The Role of AI-Driven Large Transaction Models in Transforming Payment Security

As the digital economy grows, so does the volume—and complexity—of digital payments. With billions of transactions now flowing daily through networks, banks, and FinTech platforms, the financial world is facing increasingly sophisticated fraud threats, according to PYMNTS. But at the same time, it is also discovering powerful new tools to combat them. Among the most promising of these innovations are Large Transaction Models (LTMs)—AI-powered systems designed to secure payment flows and enhance financial operations.
A New Layer of AI-Driven Protection
LTMs are built on transformer-based AI architectures, the same technology behind large language models like GPT-4. Just as LLMs understand and generate human language, LTMs are trained to comprehend the «language» of financial transactions.
Wolfgang Berner, co-founder and CPO of Hawk, explained the concept in a conversation with PYMNTS: “The core idea is we treat transactions as sentences, teaching the transformer model the language and grammar of transactions, similar to how large language models like GPT-4 are trained on the text of the web. And by doing that, it develops a very good understanding of the transactions, how transactions relate to each other, and what is genuine or possibly suspicious with them.”
These models process billions of historical transaction records to learn behavioral patterns, recognize anomalies, and make real-time predictions—often detecting fraud attempts that traditional machine learning (ML) models would miss.
The Evolution Beyond Traditional Machine Learning
Conventional ML models have long been used to combat payment fraud, relying on defined features such as BIN numbers or ZIP codes. While effective to an extent, these models are limited—they often require separate, task-specific algorithms for fraud detection, authorization, and dispute resolution.
LTMs, by contrast, can tackle multiple problems within a single architecture. Their ability to «embed» transactions in a vector space allows for deep semantic analysis. Transactions from the same issuer or those sharing characteristics—like an email address—are naturally grouped, making fraud patterns more visible and precise.
Staying Ahead in the Cyber Arms Race
Crucially, LTMs adapt over time. As fraud tactics evolve, so too do the models, making them increasingly effective.
“It’s become harder to monitor all the various ways that fraudsters attack businesses,” said Eric Frankovic, general manager of business payments at WEX. This sentiment is echoed across the industry, as payment providers seek to balance tight fraud detection with a smooth customer experience.
“It is essentially an adversarial game; criminals are out to make money, and the [business] community needs to curtail that activity,” said Michael Shearer, Chief Solutions Officer at Hawk: “What’s different now is that both sides are armed with some really impressive technology.”

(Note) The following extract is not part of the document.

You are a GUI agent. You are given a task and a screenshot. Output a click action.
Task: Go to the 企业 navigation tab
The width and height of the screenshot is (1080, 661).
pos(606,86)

More Than Just Fraud Prevention
While LTMs are making major strides in fraud detection, their potential goes much further. These models are starting to streamline operations in areas like compliance, risk management, and customer experience.
By automating large parts of financial workflows, LTMs help banks and institutions handle growing volumes of data without sacrificing accuracy or responsiveness. From credit scoring and strategic planning to customer service automation, the applications for LTMs are expanding rapidly.

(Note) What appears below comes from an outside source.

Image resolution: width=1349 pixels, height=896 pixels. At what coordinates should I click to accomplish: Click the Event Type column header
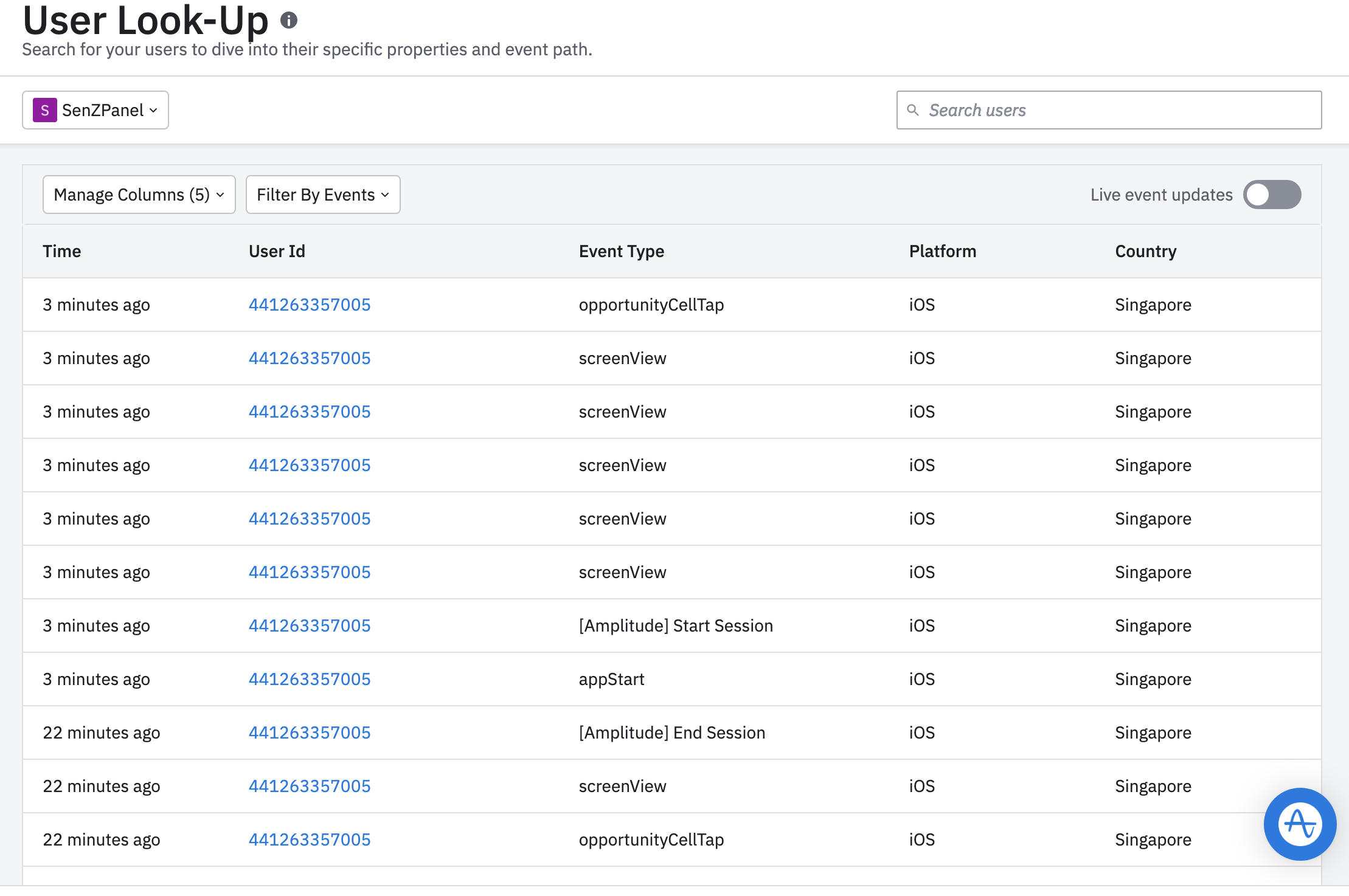pos(621,251)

A recent PYMNTS Intelligence report, “Leveraging AI and ML to Thwart Scammers,” produced in collaboration with Hawk, highlights how businesses can use AI not only to secure their systems but also to gain strategic advantages in a highly competitive financial landscape.
As digital payments continue to accelerate, tools like Large Transaction Models represent a critical shift—transforming AI from a back-office experiment into a frontline defense system. In the words of Hawk’s Wolfgang Berner, these models are teaching systems to “understand” transactions like language—and that understanding may be the key to outsmarting financial crime.